■ Exercise prompt ■
Every line from the one with "Click the fx menu icon in Layer Style" through the end of the entries below must be retyped exactly, and only those lines. The pictures are not part of the copy.

■ Items from a data source ■

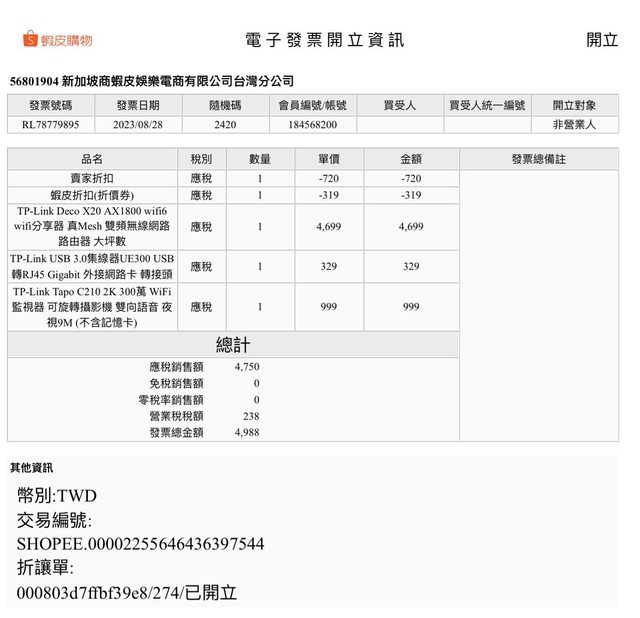The width and height of the screenshot is (640, 618).
Task: Click the Shopee shopping bag logo icon
Action: tap(31, 40)
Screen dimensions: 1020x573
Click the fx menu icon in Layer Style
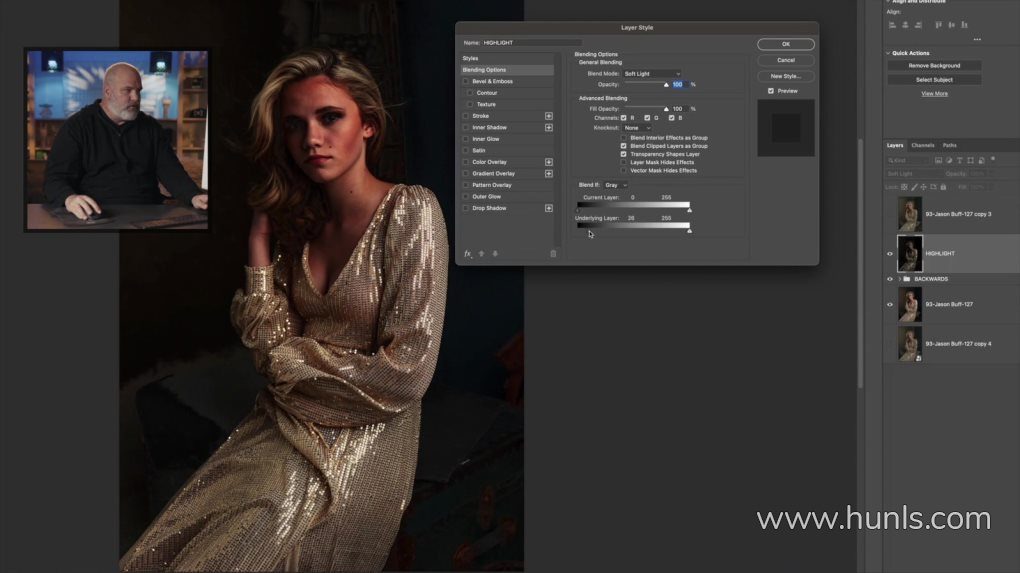click(468, 254)
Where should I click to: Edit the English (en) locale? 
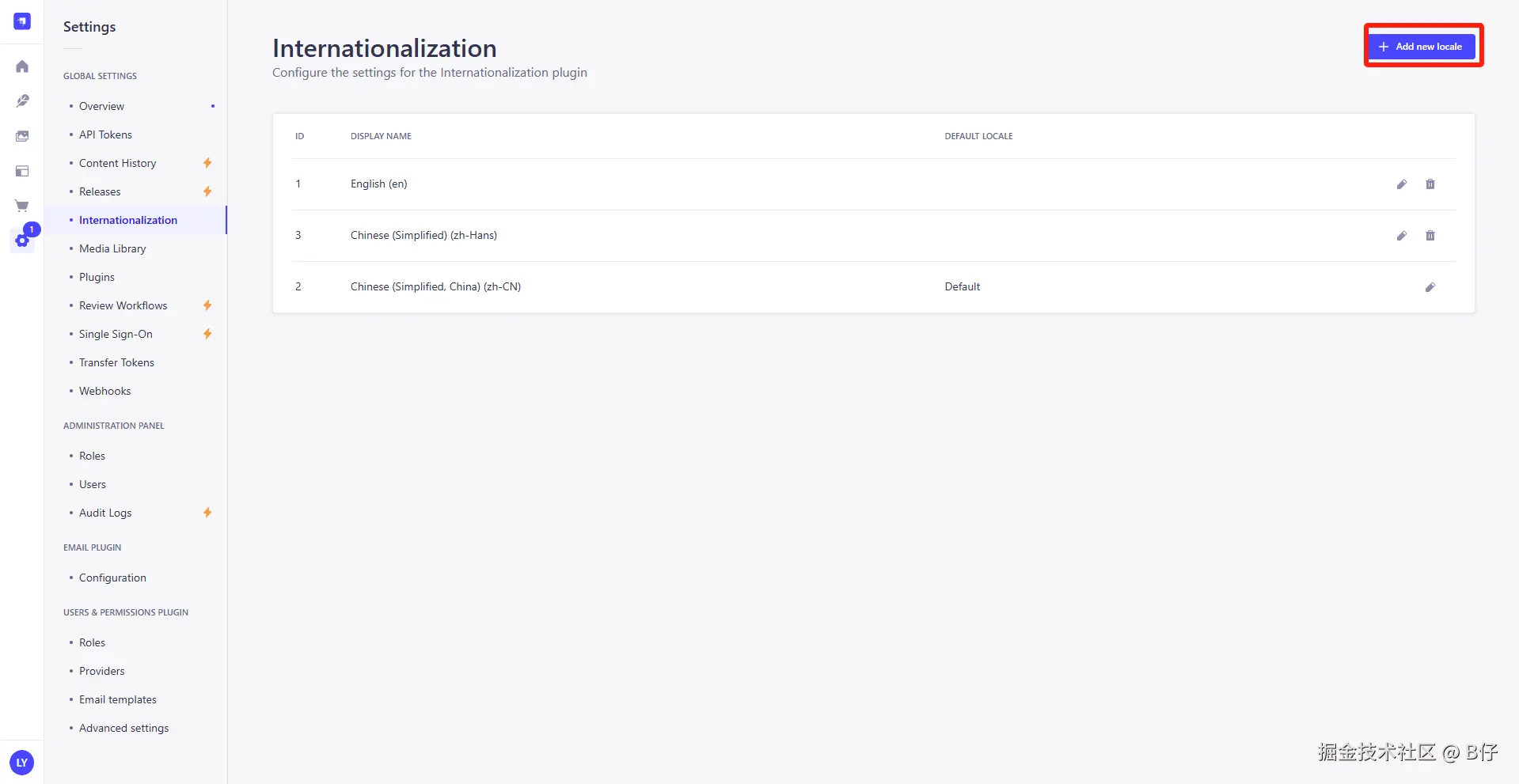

■ Finished exercise ■
Click the fx menu icon in Layer Style
click(468, 254)
Where should I click to: Edit the English (en) locale? 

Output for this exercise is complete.